◆ Work to complete ◆
The answer must consist solely of the lines from the line with "Task: Click the search magnifier icon" to the end of the data below, transcribed exactly and with no pictures.

****

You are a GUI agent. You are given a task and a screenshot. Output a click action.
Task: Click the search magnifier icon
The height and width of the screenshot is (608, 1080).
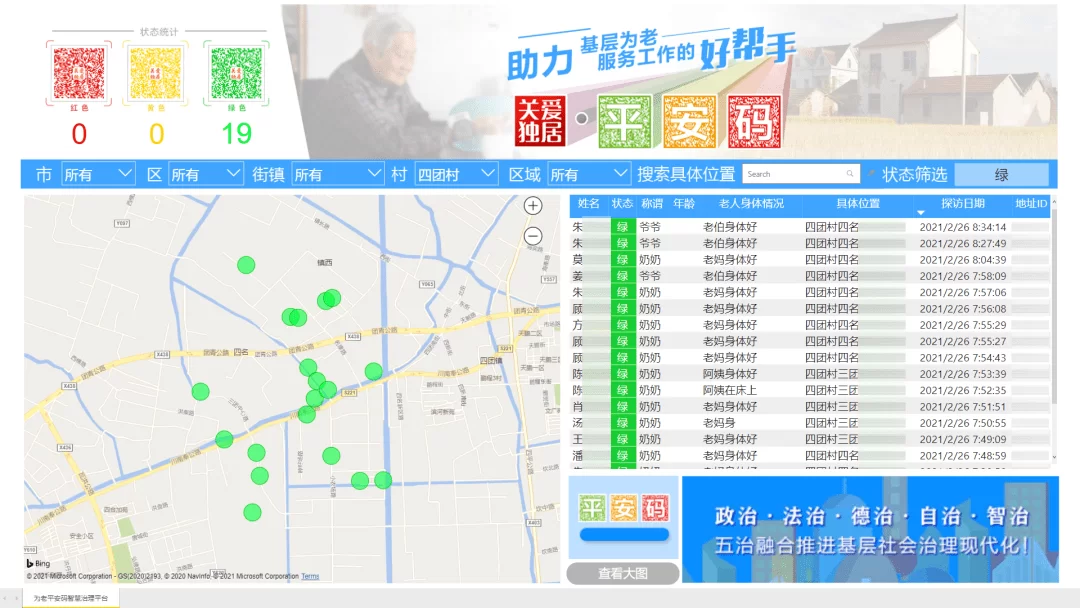tap(851, 174)
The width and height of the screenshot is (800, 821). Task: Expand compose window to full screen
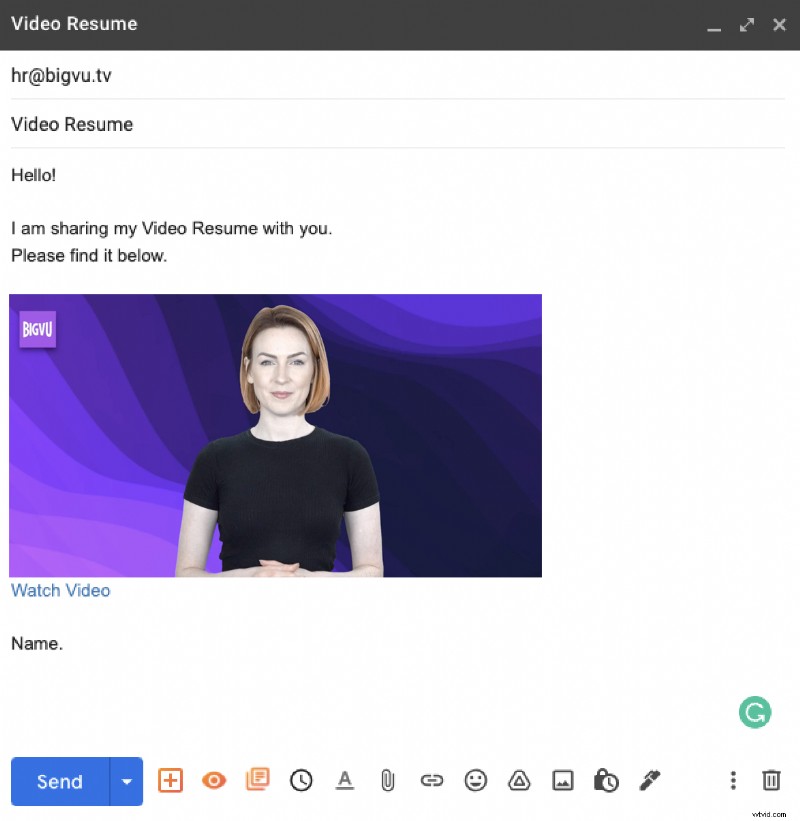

****

◆ Final answer ◆
Task: Click the search magnifier icon
The height and width of the screenshot is (608, 1080).
tap(851, 174)
The width and height of the screenshot is (800, 821). Task: Expand compose window to full screen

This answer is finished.